If you’re a little paranoid these days that everything could harm your credit – you should be. More and more companies and creditors are turning in payment records to the credit bureaus because potential damage to your credit rating is great at scaring people in paying bills. In some cases, seemingly benign actions can do huge damage to your credit score.
Renting a Car
Car rental companies, such as Budget, perform credit inquiries when you rent a car with a debit card, because the company wants to determine whether you are likely to have enough money to cover any damage. Credit inquiries usually do no more than 5 points of damage (out of 850), but people with the highest credit ratings can see a drop of up to 35 points, according to Lynnette Khalfani-Cox of DailyFinance.
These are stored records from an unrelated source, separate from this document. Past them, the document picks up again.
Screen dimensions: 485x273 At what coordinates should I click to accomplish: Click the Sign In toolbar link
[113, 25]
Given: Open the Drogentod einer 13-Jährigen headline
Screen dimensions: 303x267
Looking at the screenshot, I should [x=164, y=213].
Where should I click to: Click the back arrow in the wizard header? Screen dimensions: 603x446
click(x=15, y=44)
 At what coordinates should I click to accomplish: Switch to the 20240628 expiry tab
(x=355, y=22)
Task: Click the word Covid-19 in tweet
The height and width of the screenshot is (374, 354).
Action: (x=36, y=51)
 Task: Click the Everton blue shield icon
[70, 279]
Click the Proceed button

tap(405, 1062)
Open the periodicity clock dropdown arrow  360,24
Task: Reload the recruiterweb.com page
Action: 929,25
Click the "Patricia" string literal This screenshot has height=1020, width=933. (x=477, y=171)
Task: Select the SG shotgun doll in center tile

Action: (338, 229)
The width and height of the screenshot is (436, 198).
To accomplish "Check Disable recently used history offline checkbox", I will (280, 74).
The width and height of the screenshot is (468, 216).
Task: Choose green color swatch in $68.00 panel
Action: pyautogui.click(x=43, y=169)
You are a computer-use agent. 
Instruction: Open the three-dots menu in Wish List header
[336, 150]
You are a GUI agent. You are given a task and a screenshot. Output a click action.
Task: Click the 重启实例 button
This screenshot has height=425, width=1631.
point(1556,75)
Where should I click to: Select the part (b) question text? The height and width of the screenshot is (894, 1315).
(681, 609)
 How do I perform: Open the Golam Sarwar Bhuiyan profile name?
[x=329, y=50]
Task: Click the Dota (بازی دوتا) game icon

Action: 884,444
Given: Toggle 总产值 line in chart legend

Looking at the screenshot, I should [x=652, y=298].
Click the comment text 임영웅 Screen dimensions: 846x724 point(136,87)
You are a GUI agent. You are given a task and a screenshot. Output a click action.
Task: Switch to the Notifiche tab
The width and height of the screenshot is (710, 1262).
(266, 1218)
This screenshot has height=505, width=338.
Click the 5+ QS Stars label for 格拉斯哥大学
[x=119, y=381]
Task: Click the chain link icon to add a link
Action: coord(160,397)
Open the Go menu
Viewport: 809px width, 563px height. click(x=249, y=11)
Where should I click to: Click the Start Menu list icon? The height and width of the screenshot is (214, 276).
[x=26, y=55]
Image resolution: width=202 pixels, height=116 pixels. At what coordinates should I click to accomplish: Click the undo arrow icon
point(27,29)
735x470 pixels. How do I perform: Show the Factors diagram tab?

Sending parking tickets to collection agencies is the new “it” thing for governments to do these days. Instead of letting citizens get away with not paying fines, governments are finding that they profit more from selling the debt at a discount and eliminating the administrative costs of collecting on tickets than attempting their own collection efforts. A collection account could do more than 100 points of damage.
Renting an Apartment
Landlords want to know that they won’t have to hunt you down for rent every month, so they often run a credit check. A credit inquiry related to renting an apartment will hurt you score like a check from a car rental agency, however, you can never really know if a landlord wants to run a credit check. Private lessors often do not run checks because of the cost involved, but some landlords might just charge an application fee to offset the costs of running a credit check.
In addition, rental histories are beginning to appear on consumer credit reports, notably those from Experian. The good thing is that Experian only started reporting late payments in 2012, so there is no need to worry about missed payments from 2011 and earlier.
It seems innocuous enough that retailers would help customers finance expensive items, such as furniture and large appliances like fridges and stoves. The major credit bureaus, however, consider consumer finance loans the worst type of loan to have because people taking these loans tend to have no other option. Thus, while you typically need a credit card and traditional loan, such a mortgage, to build a credit history, store financing should ding your credit rating.
Avoiding Credit Damage
Always pay off balances owed to a creditor or business as soon as possible. You never know when a company will decide to sell a debt to a collection agency, even loans less than $50. I know I had an unpaid gas bill for $25 that ended costing my credit rating about 50 points.
Ask rental companies, landlords and anyone else that provides you a service if they perform a credit check. In general, you want no more than one or two credit checks within a 12-month period.